- Dhopakhali Union Location of Dhopakhali in Bangladesh
- Coordinates: 24°39′30″N 90°00′36″E﻿ / ﻿24.65825024°N 90.01012802°E
- Country: Bangladesh
- Division: Dhaka Division
- District: Tangail District
- Upazila: Dhanbari Upazila
- Established on: 1984

Government
- • Type: Union Council
- • Chairman: Md Akbar Hossain

Area
- • Total: 16.34 km^{2} (6.31 sq mi)
- Elevation: 17 m (56 ft)

Population (2011)
- • Total: 22,953
- • Density: 1,405/km^{2} (3,638/sq mi)
- Time zone: UTC+6 (BST)
- Postal code: 1997
- Website: dhopakhaliup.tangail.gov.bd

= Dhopakhali Union =

Dhopakhali Union (ধোপাখালী ইউনিয়ন) is a union parishad of Dhanbari Upazila, Tangail District, Bangladesh.

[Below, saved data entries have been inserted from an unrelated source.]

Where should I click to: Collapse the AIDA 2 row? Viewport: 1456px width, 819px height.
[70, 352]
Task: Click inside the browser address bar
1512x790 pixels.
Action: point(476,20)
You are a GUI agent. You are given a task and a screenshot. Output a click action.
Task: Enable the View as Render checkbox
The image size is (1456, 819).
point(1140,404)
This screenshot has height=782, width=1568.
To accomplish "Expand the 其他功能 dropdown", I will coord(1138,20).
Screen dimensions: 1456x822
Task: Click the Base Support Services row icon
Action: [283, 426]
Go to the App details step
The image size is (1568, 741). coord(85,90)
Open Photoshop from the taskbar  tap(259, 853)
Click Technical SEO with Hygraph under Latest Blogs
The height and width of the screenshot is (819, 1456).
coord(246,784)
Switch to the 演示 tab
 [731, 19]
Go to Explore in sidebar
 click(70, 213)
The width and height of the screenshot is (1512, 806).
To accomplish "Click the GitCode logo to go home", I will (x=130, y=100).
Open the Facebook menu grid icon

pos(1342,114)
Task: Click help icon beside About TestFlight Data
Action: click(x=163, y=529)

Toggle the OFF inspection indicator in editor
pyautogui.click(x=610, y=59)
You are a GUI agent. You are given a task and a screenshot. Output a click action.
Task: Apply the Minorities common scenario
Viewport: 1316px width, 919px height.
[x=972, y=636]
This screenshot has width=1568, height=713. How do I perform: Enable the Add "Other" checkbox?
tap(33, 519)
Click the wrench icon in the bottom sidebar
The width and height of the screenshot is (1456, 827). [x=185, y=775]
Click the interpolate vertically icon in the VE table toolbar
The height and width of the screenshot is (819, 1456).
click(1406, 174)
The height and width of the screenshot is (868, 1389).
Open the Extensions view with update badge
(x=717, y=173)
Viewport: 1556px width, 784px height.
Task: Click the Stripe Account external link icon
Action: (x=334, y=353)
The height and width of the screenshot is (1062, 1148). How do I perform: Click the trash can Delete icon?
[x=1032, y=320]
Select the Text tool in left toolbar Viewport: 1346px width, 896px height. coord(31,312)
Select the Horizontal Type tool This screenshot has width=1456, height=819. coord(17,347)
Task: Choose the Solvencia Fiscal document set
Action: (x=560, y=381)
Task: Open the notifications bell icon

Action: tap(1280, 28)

It is situated 57 km north of Tangail.

==Demographics==

According to Population Census 2011 performed by Bangladesh Bureau of Statistics, The total population of Dhopakhali union is 22953. There are 5897 households in total.

==Education==

The literacy rate of Dhopakhali Union is 40.6% (Male-41.6%, Female-39.5%).